▶ _Qué hay que hacer_:
Reescribe el listado completo cambiando "Viewport" por "Window" en cada aparición y sin modificar nada más.

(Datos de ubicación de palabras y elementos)

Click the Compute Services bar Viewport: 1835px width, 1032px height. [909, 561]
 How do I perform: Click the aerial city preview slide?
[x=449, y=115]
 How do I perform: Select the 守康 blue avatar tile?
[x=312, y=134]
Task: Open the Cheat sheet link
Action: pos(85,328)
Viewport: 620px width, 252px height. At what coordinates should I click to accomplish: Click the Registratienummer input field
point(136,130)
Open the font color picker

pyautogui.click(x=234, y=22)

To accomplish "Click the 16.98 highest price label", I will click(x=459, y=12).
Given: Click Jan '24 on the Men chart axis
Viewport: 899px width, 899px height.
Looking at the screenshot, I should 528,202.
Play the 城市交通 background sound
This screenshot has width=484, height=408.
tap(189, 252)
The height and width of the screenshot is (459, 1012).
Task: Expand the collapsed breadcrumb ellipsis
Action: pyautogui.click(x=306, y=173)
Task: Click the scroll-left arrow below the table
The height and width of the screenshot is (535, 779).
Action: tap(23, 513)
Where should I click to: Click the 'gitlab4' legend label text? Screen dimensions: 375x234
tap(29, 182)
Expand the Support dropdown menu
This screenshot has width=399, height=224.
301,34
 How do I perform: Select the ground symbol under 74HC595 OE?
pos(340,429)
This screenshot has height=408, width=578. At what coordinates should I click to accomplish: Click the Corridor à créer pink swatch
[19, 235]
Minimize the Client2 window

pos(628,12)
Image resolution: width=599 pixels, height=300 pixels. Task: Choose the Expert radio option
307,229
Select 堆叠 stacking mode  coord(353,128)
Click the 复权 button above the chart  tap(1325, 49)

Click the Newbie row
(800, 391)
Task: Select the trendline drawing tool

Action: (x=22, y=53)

▶ _Solución del problema_:
Click the Compute Services bar Window: 1835px width, 1032px height. [909, 561]
 How do I perform: Click the aerial city preview slide?
[x=449, y=115]
 How do I perform: Select the 守康 blue avatar tile?
[x=312, y=134]
Task: Open the Cheat sheet link
Action: pos(85,328)
Window: 620px width, 252px height. At what coordinates should I click to accomplish: Click the Registratienummer input field
point(136,130)
Open the font color picker

pyautogui.click(x=234, y=22)

To accomplish "Click the 16.98 highest price label", I will click(x=459, y=12).
Given: Click Jan '24 on the Men chart axis
Window: 899px width, 899px height.
Looking at the screenshot, I should 528,202.
Play the 城市交通 background sound
This screenshot has width=484, height=408.
tap(189, 252)
The height and width of the screenshot is (459, 1012).
Task: Expand the collapsed breadcrumb ellipsis
Action: pyautogui.click(x=306, y=173)
Task: Click the scroll-left arrow below the table
The height and width of the screenshot is (535, 779).
Action: tap(23, 513)
Where should I click to: Click the 'gitlab4' legend label text? Screen dimensions: 375x234
tap(29, 182)
Expand the Support dropdown menu
This screenshot has width=399, height=224.
301,34
 How do I perform: Select the ground symbol under 74HC595 OE?
pos(340,429)
This screenshot has height=408, width=578. At what coordinates should I click to accomplish: Click the Corridor à créer pink swatch
[19, 235]
Minimize the Client2 window

pos(628,12)
Image resolution: width=599 pixels, height=300 pixels. Task: Choose the Expert radio option
307,229
Select 堆叠 stacking mode  coord(353,128)
Click the 复权 button above the chart  tap(1325, 49)

Click the Newbie row
(800, 391)
Task: Select the trendline drawing tool

Action: (x=22, y=53)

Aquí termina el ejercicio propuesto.